This New Year, sellout sales abound. Chicanery packages can be purchased at bribery rates. Just give us your specifications: number of columns, stories, and images; colour or no colour; extent of approbation and/or intensity of aspersion and we'll get you the PR that you need. Revelations of the media getting paid to popularise politicians during elections in India has gained interest since P Sainath pointed out the news misuse in an article in the Hindu. Outlook magazine later covered the outrage, publishing first-hand accounts from members of the accused establishments, like that of Haryana Chief Minister Bhupinder Singh Hooda: "When I noticed the leading paper of my state printing baseless reports on its front page day after day, I called them up and offered money to print the right picture." While a useful solution to defamation, Chettria Patrakar couldn't be sold for gold, especially at the cost of the critic's thrill.

In other exhilarating activities, CP almost went tyre burning instead of writing mediafile this month, together with all those raging Nepali students who raised havoc on the streets of Birgunj. According to a headline in The Himalayan Times, "Students organise bandh to protest bandh culture". Having polished their shoes, ironed their shirts and packed their lunches for another day of riotous mis-education, students arrived at the Church of Learning to find that the only thing being demonstrated that day was how to hold a demonstration. Out of study for more than four days because of bandhs of various sorts, the neophytes did a good job of rebellion, even surrounding the District Administration Office. Oh, what kids learn in school these days…

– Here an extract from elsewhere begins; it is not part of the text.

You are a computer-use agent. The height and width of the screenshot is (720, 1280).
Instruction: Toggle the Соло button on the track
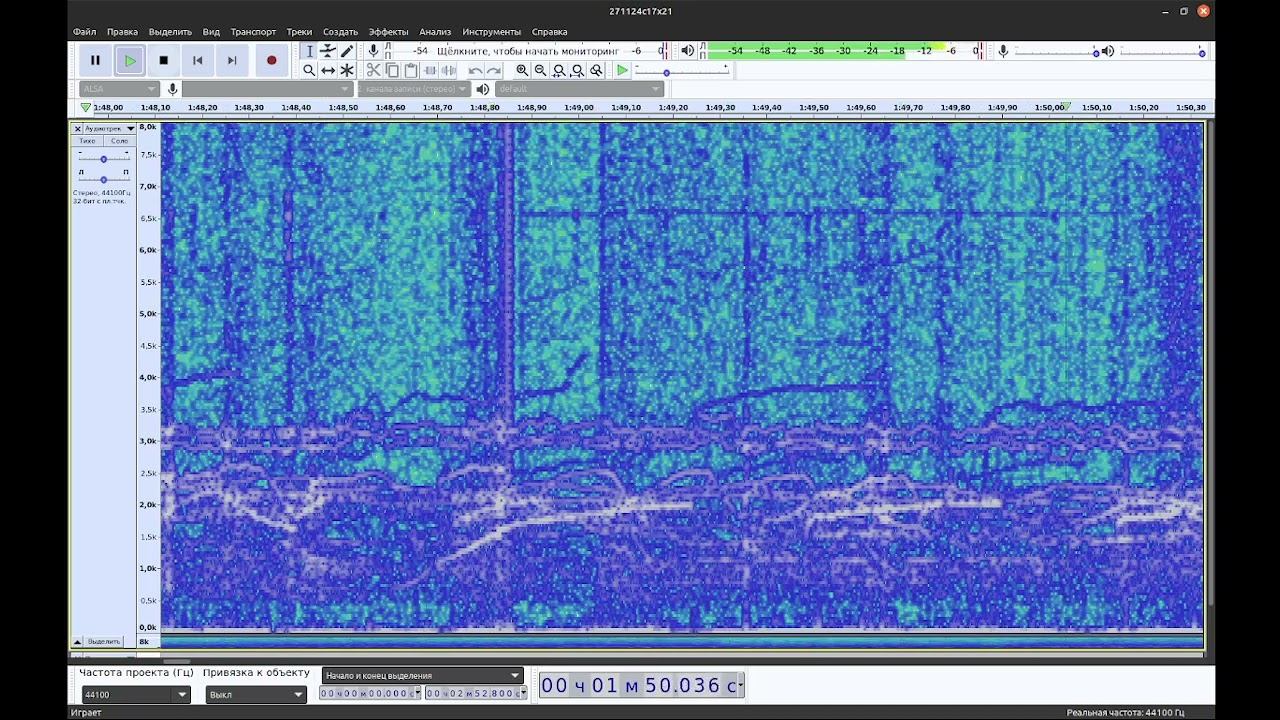click(119, 141)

On the subject of positive conditioning, the Maldives should probably get a back massage with all the pats it has been getting from the UN, journalist's associations and human-rights spokesmen since decriminalising defamation. The People's Majlis passed the bill, voting 34 against 7 for freeing the libel-ation of speech. Both those for and against cited Sharia law. Only this year, after years of candid calumny, did Prosecutor General Ahmed Muiz, enforce hearings for cases of slander as a criminal offence. Luckily for him, now that articles 150 to 166 of the Penal Code dealing with defamation have been nullified, he can save the administrative expense.

Spending is happening in other places though. In a fascist frenzy, Hitler's Mein Kampf is selling like it is still propaganda in the Subcontinent, running a noose around the Aryan race theory. In Bangladesh, the book is being enwrap-tured and gifted for Eid. Peddlers on the streets of Dhaka have become pro-sell-ytisers for the book and other fast-selling items such as pirated copies of Barack Obama's The Audacity of Hope and Arundhati Roy's The God of Small Things. Worryingly, Hitler's voice is hailing followers among the aspiring business leaders of India as well, with myopic buyers seeing it as a replicable management strategy guide and inspiring self-help book.